4. The government's ownership stake at some banks might expand.

Banks deemed to need more capital will have the opportunity to raise it from private investors. But a key alternative is to draw more capital from the Treasury’s Troubled Assets Relief Program (TARP) in the form of preferred shares.

Preferred shares are different from common stock in that preferred-share owners receive an extra dividend in addition to typical stock dividends, but they do not have the same rights as common stock owners, such as votes in corporate affairs.

Banks could also choose to convert their preferred shares into common stock. Doing this would lessen the burden on banks by eliminating the need to pay the extra dividend that preferred stocks generate. But it would increase federal ownership of all the common shares in a given bank, given that the government would then have more of a say in the running of the bank.

5. The tests could lead to pay caps for some bankers.

Banks that meet capital needs by taking new TARP money will need to abide by congressionally mandated caps on compensation.

What the stress test won’t do:

1. The results won’t prove that banks are fundamentally sound.

The industry generally is in an impaired condition, because so many bank loans are mortgages with real estate as collateral, and property values have been hit so hard in many cities.

Some banks would be unable to raise money from private investors – a marketplace verdict of insolvency. Government aid may help them return to health, but a recovery for the industry also depends on where the economy and real estate markets head from here.

Moreover, critics say the Treasury and Federal Reserve made the test criteria too soft. Bank health is being assessed according to a couple of scenarios, but many economists say the reality could easily prove more stressful than the test envisioned in its “adverse” case.

2. The process won’t fix the economy.

There’s wide agreement that a strong economic recovery won’t occur without a healthy banking system to supply credit.

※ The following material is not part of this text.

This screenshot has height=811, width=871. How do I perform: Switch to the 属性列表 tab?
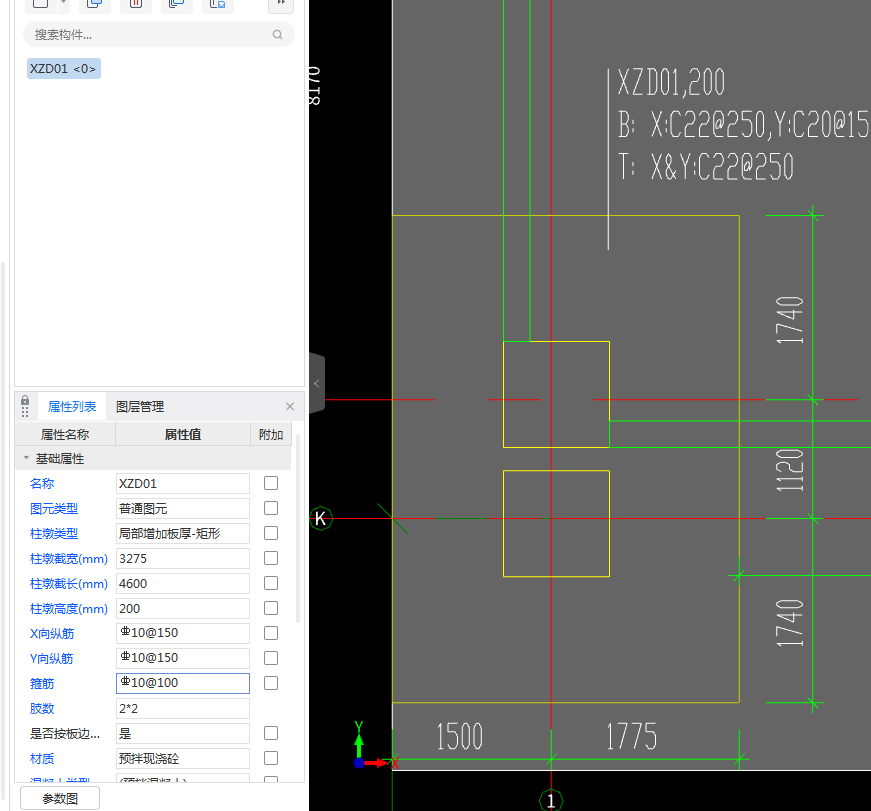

But financial experts predict a slow process, with banks gradually improving, and households undergoing their own gradual financial repair process, getting out from under a decade of rising debt.

3. The tests won’t end debate about whether President Obama’s policy on banks is the right one.

The stress tests and capital boosts are a central piece of the president’s plan to nurse the banking system back to health, ideally without needing to take full national control of more big firms, as the government did last fall with AIG.

Critics worry that the approach will delay economic recovery, by propping up weak banks without truly restructuring them. They also warn that the cost of the mess will keep rising – to unaffordable levels – the longer the economy remains mired in recession.

Other economists say the Obama-Geithner plan has a good shot at working, and that a more aggressive approach involving nationalization of some large banks might backfire, disrupting banks that are on the road toward healing with federal help and oversight.

“We’ve kind of threaded the eye of the needle,” Mr. Bethune says. “The most critical phase [of the crisis] was probably the last three or four months of 2008."

4. The initial results aren’t likely to cause the TARP money to run dry.

At some point, Obama may need to go back to Congress for more bank rescue money, beyond the initial $700 billion in the TARP request. But the White House and Congress both see how unpopular Wall Street bailouts are with voters.

By some estimates, $100 billion or more remains in the TARP. The International Monetary Fund estimates that US banks may require about $275 billion in new capital. But the stress-test results aren’t expected to suggest that banks need that big of a capital boost.

5. The test won’t remove the need for a new approach to regulating banks.

Even if the program gets banks through the current crisis, an overhaul is needed to reduce the risk of this kind of crisis recurring, finance experts widely agree.